**BRANO PROPOSTO**:
----
L’autore di alcune fotografie, accortosi che le stesse comparivano all’interno di una piattaforma web, ha chiesto, in primo luogo, di essere riconosciuto titolare dei diritti di sfruttamento economico sulle stesse e, in secondo luogo, che gli fossero riconosciuti e, soprattutto, che fossero quantificati i diritti di sfruttamento economico allo stesso spettanti.

Il titolare delle fotografie chiedeva altresì che fossero riconosciuti e sanzionati anche gli atti di concorrenza sleale, nella forma della concorrenza parassitaria, posti in essere per aver, l’illegittimo utilizzatore della fotografie, contrariamente alle regole di correttezza professionale, sfruttato sistematicamente il lavoro del titolare delle stesse e per aver posto in essere attività potenzialmente idonee a privare la concorrente di quote di mercato.

Il Tribunale di Torino nel dirimere la controversia ha statuito non solo che l’illegittima pubblicazione in un sito web di fotografie altrui da parte di terzi non autorizzati costituisce violazione dei diritti di sfruttamento economico, ma anche che tale violazione debba essere sanzionata applicando il principio del “prezzo del consenso”.
----
**RIGHE DI DATI**:
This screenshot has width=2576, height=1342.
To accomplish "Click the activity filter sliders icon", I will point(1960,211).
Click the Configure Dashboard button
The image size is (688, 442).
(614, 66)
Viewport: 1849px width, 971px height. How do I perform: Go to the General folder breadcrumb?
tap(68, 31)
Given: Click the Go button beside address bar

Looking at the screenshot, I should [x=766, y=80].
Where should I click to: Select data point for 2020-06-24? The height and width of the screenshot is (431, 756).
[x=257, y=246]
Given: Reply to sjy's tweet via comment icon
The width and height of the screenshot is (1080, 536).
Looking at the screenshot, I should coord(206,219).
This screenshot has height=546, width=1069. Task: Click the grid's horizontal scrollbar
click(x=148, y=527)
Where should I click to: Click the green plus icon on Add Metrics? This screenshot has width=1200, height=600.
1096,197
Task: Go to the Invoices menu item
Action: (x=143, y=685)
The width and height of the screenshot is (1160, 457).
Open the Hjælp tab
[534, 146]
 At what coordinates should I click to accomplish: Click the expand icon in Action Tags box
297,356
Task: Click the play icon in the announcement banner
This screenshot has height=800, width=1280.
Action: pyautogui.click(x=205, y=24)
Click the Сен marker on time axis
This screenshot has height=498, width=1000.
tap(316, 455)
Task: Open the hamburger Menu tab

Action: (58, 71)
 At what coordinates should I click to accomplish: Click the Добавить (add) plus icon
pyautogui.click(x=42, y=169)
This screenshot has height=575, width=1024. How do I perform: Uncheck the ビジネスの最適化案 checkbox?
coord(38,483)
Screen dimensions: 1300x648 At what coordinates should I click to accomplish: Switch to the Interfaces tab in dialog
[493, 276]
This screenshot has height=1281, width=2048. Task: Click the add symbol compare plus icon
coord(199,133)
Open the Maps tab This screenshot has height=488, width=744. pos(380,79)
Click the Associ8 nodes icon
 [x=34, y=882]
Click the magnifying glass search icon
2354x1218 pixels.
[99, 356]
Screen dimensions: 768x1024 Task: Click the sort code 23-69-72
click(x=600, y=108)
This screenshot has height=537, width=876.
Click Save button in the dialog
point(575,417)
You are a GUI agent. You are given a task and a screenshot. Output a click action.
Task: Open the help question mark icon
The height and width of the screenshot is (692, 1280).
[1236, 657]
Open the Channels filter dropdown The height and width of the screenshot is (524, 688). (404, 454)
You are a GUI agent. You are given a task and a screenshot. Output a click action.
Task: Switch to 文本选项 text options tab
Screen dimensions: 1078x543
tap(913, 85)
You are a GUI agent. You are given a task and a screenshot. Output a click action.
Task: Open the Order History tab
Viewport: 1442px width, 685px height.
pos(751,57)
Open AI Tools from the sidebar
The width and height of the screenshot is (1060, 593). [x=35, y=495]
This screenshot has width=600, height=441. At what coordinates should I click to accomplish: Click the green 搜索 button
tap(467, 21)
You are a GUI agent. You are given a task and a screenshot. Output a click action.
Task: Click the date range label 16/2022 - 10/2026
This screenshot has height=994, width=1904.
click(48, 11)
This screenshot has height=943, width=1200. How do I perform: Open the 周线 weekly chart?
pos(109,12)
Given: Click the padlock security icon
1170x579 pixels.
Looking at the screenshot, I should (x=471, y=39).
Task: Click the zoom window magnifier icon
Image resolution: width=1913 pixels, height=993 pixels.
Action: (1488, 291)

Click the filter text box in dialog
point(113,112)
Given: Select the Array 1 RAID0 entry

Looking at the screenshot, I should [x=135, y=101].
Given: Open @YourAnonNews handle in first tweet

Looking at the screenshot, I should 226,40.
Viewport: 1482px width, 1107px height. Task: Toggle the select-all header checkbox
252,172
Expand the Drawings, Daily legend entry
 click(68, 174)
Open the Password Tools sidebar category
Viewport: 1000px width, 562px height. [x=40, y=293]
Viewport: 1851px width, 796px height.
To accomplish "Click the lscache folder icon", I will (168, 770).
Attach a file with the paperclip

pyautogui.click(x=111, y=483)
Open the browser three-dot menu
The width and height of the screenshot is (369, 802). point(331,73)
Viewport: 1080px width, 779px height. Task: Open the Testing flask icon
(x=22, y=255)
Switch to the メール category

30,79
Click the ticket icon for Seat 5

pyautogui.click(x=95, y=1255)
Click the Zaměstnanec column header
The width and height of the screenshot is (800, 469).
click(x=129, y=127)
----
**CONSEGNA**: Trascrivi parola per parola l'intero brano sulle fotografie pubblicate in rete senza autorizzazione. Le righe costituiscono materiale a sé, distinto dal brano.

**RISPOSTA**:
L’autore di alcune fotografie, accortosi che le stesse comparivano all’interno di una piattaforma web, ha chiesto, in primo luogo, di essere riconosciuto titolare dei diritti di sfruttamento economico sulle stesse e, in secondo luogo, che gli fossero riconosciuti e, soprattutto, che fossero quantificati i diritti di sfruttamento economico allo stesso spettanti.

Il titolare delle fotografie chiedeva altresì che fossero riconosciuti e sanzionati anche gli atti di concorrenza sleale, nella forma della concorrenza parassitaria, posti in essere per aver, l’illegittimo utilizzatore della fotografie, contrariamente alle regole di correttezza professionale, sfruttato sistematicamente il lavoro del titolare delle stesse e per aver posto in essere attività potenzialmente idonee a privare la concorrente di quote di mercato.

Il Tribunale di Torino nel dirimere la controversia ha statuito non solo che l’illegittima pubblicazione in un sito web di fotografie altrui da parte di terzi non autorizzati costituisce violazione dei diritti di sfruttamento economico, ma anche che tale violazione debba essere sanzionata applicando il principio del “prezzo del consenso”.